• _DATA SUPPLIED_:
>>
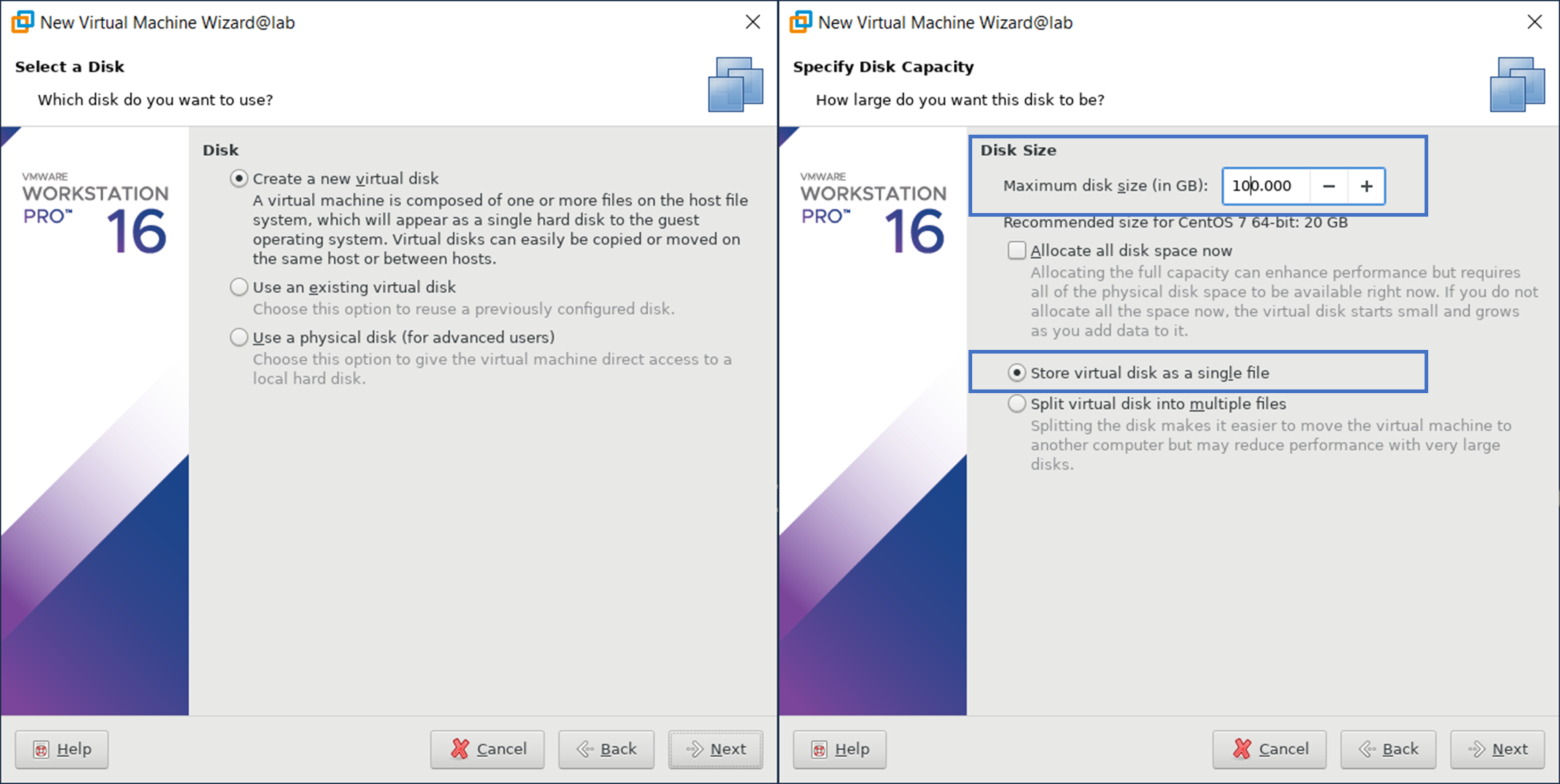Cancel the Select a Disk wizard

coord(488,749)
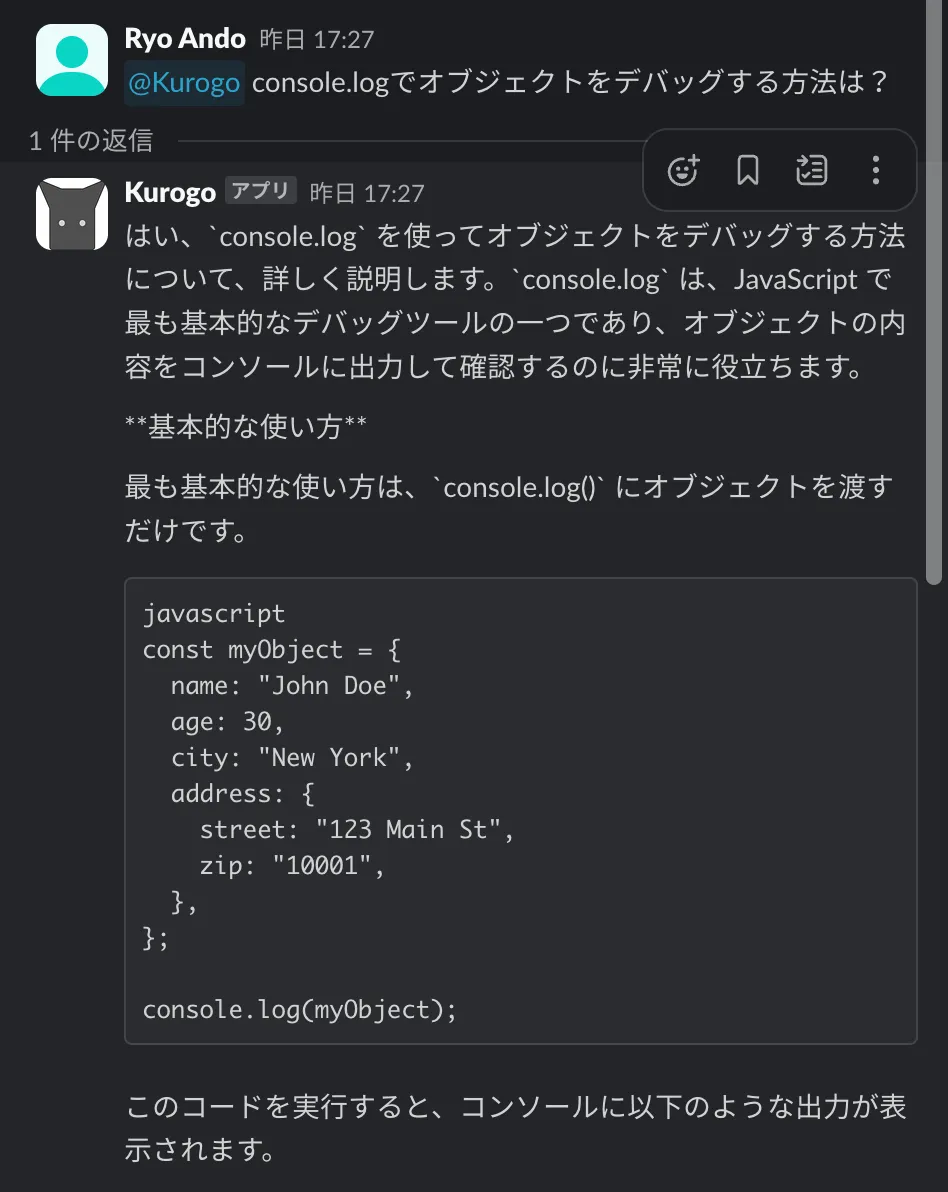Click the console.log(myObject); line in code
<<
>>
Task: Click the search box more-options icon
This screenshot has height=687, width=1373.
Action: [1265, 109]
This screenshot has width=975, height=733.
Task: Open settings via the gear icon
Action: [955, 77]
<<
• _EXERCISE INSTRUCTIONS_: Tally the lines in the items that contain the word "icon", counting only matches with the same case. Reply with the number alone.

• _WORKED SOLUTION_: 2